I have worked with this machine for 6 or 7 years now. Machine ran all operations without difficulty last week, was shut down correctly on friday. Start machine this morning by normal procedure. Home it and give code to run spindle as warm up, as is normal, S800M3, EOB, (cycle start). No action from spindle. The rpm meter and the spindle load meter rest at zero. Going to the diagnostic display, no errors codes are given, an active M code is shown. Press (RESET) and try a tool change, T16M6, EOB, (cycle start). The spindle takes a partial rotation as the pneumatic spindle detent pin is engaged, the spindle speed seems correct, a slow revolution as always. The spindle is now in the correct orientation for a tool change. There are two limit switches for the spindle detent pin, one at the released position and one at the point of detent engagement. Both switches move freely. While the spindle has now taken the correct position for the tool change, the spindle drive motor (belt driven) continues its effort to rotate the spindle- zero rpm because of spindle detent, but spindle load is bouncing to appx. 50% as the drive belt slips on the spindle pulley until I press reset. This behavior also occurs with an M19 input (spindle orient). Other manual input code seemed functional (G28 home return was tested and operated correctly)

I hope I have provided enough information, I am at a loss on how to proceed- this is my only cnc and I have a large standing work order I need to get rolling on.

Thank you

I have just pulled the pneumatic operated spindle detent mechanism. I have checked both limit switches on it, with out power for continuity and under power, actuating the cylinder. they function correctly. I was hopeful it was a limit switch problem

Mcc Tool
I have the same machine with an MX-1 controller. You sound like you know what you are doing, and I agree that the limit switches for the detent seem like a good place to be looking (I am not aware of a spindle detent on my machine, IIRC I can hear the spindle drive respond when I manually torque on the spindle after a M19 - does that mean no detent?). I would just suggest that you monitor those switch states from the control to see if they are actually getting to the controller intact. And don't focus on the "engaged" switch; the "released" may be just as important. The only thing I can imagine would cause the symptoms you describe is if BOTH switches are not getting to the control (won't start spinning because can't see that detent is released, and won't stop at the detent because it can't see that the detent is engaged). So maybe a cable problem? I assume you looked at the spindle drive electronics and see no unusual red lights.
If you didn't meter test the detent switches, you didn't actually test them. As well, I commonly see them in a "gray state" in which resistance is not OL vs 0ohms, sometimes open is say 4K ohms. Have to watch for this.

Check IO state in control. that should tell you what is up but my bet is on a sticky or bad switch. Pretty much a dead giveaway that spindle continues to try even with detent locked. I would NOT continue that exercise or you will be fixing more than a switch! That detent system should be dead simple to troubleshoot and you are on the rabbit!
SeeFair, Huleo, I must start by admitting I am not much for electronics, though I am learning.
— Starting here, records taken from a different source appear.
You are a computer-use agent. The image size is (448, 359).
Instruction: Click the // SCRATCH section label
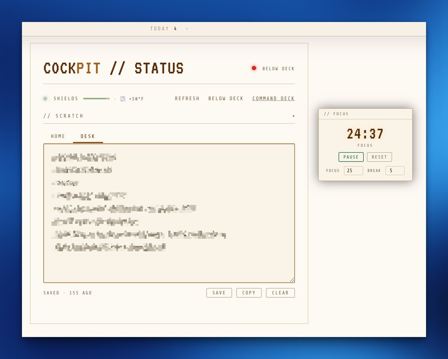point(63,116)
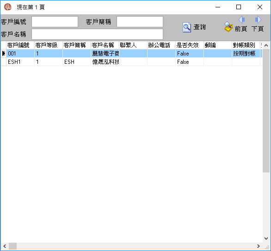Image resolution: width=271 pixels, height=251 pixels.
Task: Click the 對帳類別 column header
Action: (x=246, y=45)
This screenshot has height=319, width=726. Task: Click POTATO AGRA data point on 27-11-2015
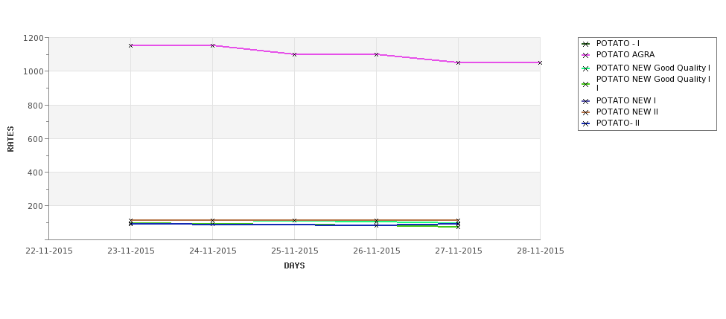pos(459,63)
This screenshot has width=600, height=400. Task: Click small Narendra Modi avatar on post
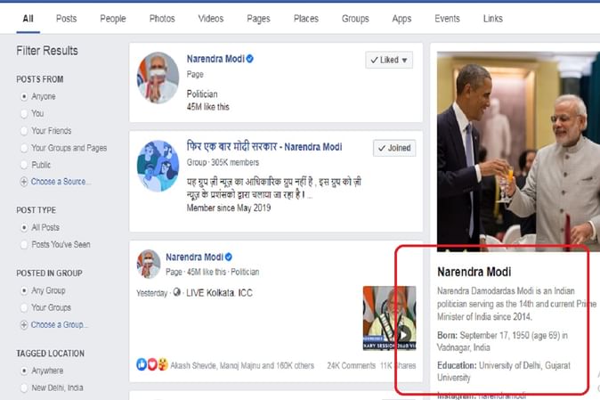point(149,264)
I agree on checking at the control. On the spindle drive, I see LED lights, but I have not found diagnostic information to make sense of them. I believe the spindle drive is a yaskawa type CPCR-QR756SD-4K. I have not found where the wires from those two switches terminate. Do you think it will be on the spindle drive or somewhere else in the electronic cabinet?

"If you didn't meter test the detent switches, you didn't actually test them." please explain- are you saying there might be continuity but with some resistance? Resistance should be practically zero?
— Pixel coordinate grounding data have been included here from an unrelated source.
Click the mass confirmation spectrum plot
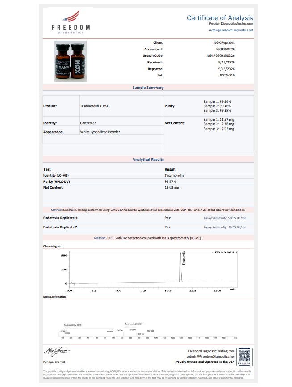The image size is (292, 387). point(148,331)
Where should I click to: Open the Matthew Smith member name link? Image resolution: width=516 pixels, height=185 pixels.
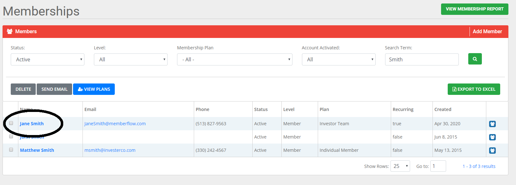[37, 150]
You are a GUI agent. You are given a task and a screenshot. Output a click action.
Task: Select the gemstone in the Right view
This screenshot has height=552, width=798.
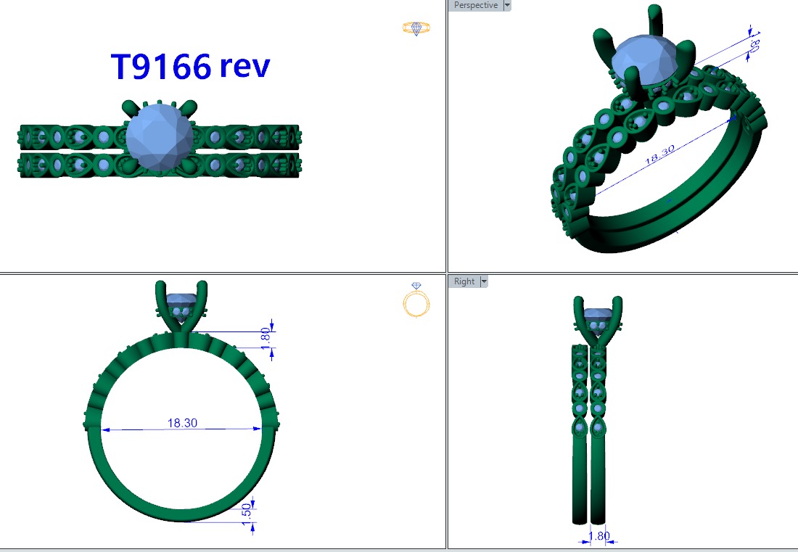point(596,317)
"Check IO state in control." The matsuura has what the manual calls "Online Diagnostics" for checking and trouble shooting the system, this is found through the alarm menu and given as a series of binary code showing open and closed states for IO. Unfortunately while the manual references some of this, I have not made good sense of it yet.

Thank you for your time and input.... and patience.
Im not sure about Yasnac, my shops Matsuuras are all Fanuc drive, but same age range. If similar, on the spindle drive, there is usually Green LEDs and Red LEDs. the greens indidcate everything is good, Red not good. But usually if you get alarms on the Spindle Drive, the machine will go to a "not ready" state similar to pushing the E-stop.
Yes, you must use a multimeter on your switches. When free, you should get infinite resistance, when depressed you should get 0 Ohms or damn near it (can depend on quality of meter). The wires probably terminate in a terminal block either in the cabinets or in a junction box in the body of the machine. The manual should give you an idea of where it is located. For spindle and tool change functions on my machines it is a box on top of the machine. A MTB electric schematic should tell you what wire numbers correspond to those switches.
I took a quick look at the manual for the 3000G here. I can find a description of how to read inputs (page 153), but you need a list of inputs for your particular machine, which should come from Matsuura, not Yasnac. The generic inputs from Yasnac do not include spindle detent switches.
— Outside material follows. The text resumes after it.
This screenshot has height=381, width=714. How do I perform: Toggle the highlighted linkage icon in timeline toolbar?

With regard to what resistance reading you should see on the switches: short your ohmmeter probes together and see what the ohmmeter reads; this is what you should see (approximately) when the switch is closed.
If you are a rookie, I will point out that part of the redundant process of computers looking at switches, is a switch typically (maybe not being that old) has both a normally open and normally close position NO/NC. It is a double confirmation that the switch has changed state. If you have 3 wires, one is common, one is NC, other is NO. The NC and NO will (should) change state when switch is activated.

What is confusing is there are no alarms so the above may not be the case, because one of the intelligent ways of doing it this way is the control will always know what state the switch is in, and if they don't switch sides, it can be flagged as an alarm.

To put this another way, if using 3 wire, if you totally remove a switch from the circuit, it should alarm because it is still looking for one of the two contacts to be made, ALL the time.
Huleo, I have had two 80s vintage Matsuuras, in the last year, that one of the proximity switches for Spindle Position Orient went bad on, and wouldn't transmit that the lock pin was in position. In both cases, the machine never alarmed out. The technician I talked to after finding the problem said that a lot of these older Matsuuras are very simple and don't have timers or comparative logic to indicated an uncertain state with the switches. The Machine sees that the pin is neither locked nor unlocked, but will just sit and wait until the signal it is expecting arrives.
I'm not sure if it is just a few machines, or all the ones from the 80s, but they seem to be very simple in their operating system. I can't even access the ladder logic on them, the PC/NC button does nothing.
I appreciate the advice on checking the NO/NC operation of the switch. I did check that on a whim last night. Each switch seems fine. that includes checking ohms now.

Chimpwithastick, you describe correctly the function, the machine will sit and wait for the correct signal.

running a voltage check across the switches and at the spindle servo drive pack, I find 9.8 volts. I believe this should be 24 volts to operate a relay that would give the "permission" to start the spindle. Going to the power supply, I find the power supply test point is putting 24 volts out. somewhere between the power supply and the spindle servo drive there is a significant voltage drop

again, thank you for all the input. your time is valuable and appreciated on this end.
It looks like the source of the trouble has been resolved. I received a bit of an education on how to inspect the voltages and when I measured from the limit switches to a dedicated ground terminal, I found the spindle detent ("key lock" according to the manual) only has 14 volts across it. tracing the wiring schematic those two limit switches daisy chain off the wiring loom that goes to the tool clamp/unclamp switches.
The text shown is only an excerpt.